Ask the expert:
 

I found someone who would love to buy my house and for nearly what I was asking, but they don't qualify for a conventional mortgage. Should I give them a mortgage using my own money?

 It's a leap of faith, of course, but sometimes seller financing is the only way to go. It has risks for both the buyer and seller, according to real estate attorneys. 
If the home is paid off, you won't have to deal with your own mortgage company. If not, check your mortgage to see if it has a "due on sale clause," meaning the lender can call the loan if the home is transferred. Some banks make exceptions, but many homeowners just take their chances. 
Seller financing was popular in the 1980s when mortgage rates reached 18 percent. Now it's making a comeback in markets that have been hit hard by foreclosures and where lending standards and years of economic distress have drained the pool of credit-worthy buyers.

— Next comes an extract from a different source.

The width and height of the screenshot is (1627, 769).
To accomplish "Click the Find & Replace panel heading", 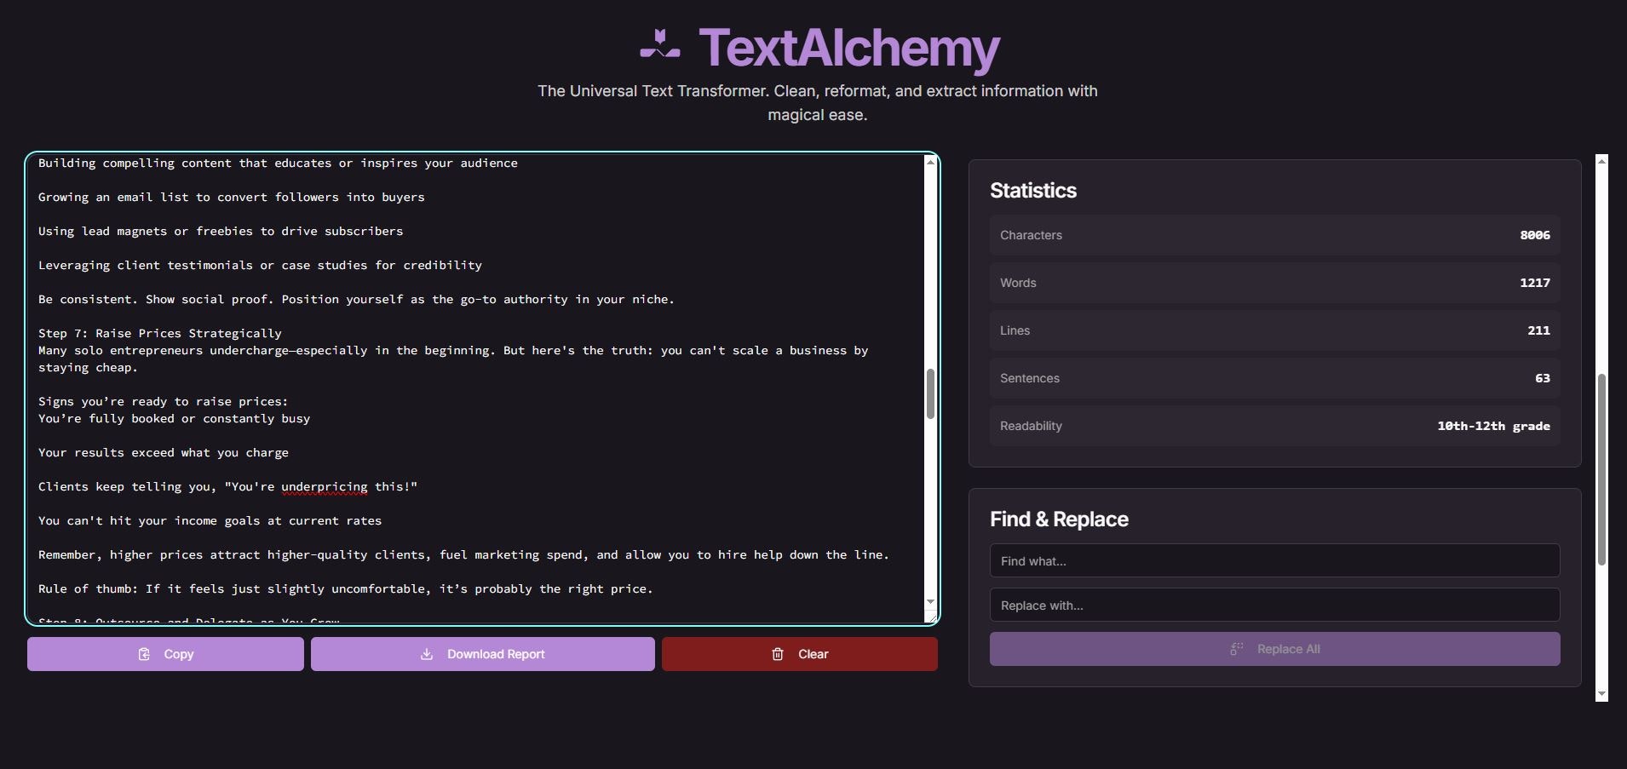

About 52,990 U.S. homes were purchased with owner financing in 2010, up 56 percent from 2008, according to Realtors Property Resource. Michigan had the most of such sales, followed by Florida, Ohio, California, Wisconsin, and Minnesota, according to property website Truila. 
Most owner-financed mortgages are for five or seven years, at which time a balloon payment is due to retire the mortgage. This gives the buyer time to repair his or her credit rating, which was usually damaged by a foreclosure or a short sale. Some buyers are self-employed 
and can't show enough profit to qualify for a conventional mortgage.  Now, investors see seller financing as a marketing tool. For buyers who can put 20 percent down and pay a higher interest rate for a seven-year period, the investor makes a profit. 
One recent owner-financed mortgage on a $107,000 home included a $25,000 down payment and 7 percent interest.  If you have faith in the buyer, they have a good down payment and can afford the interest, go ahead and make the deal.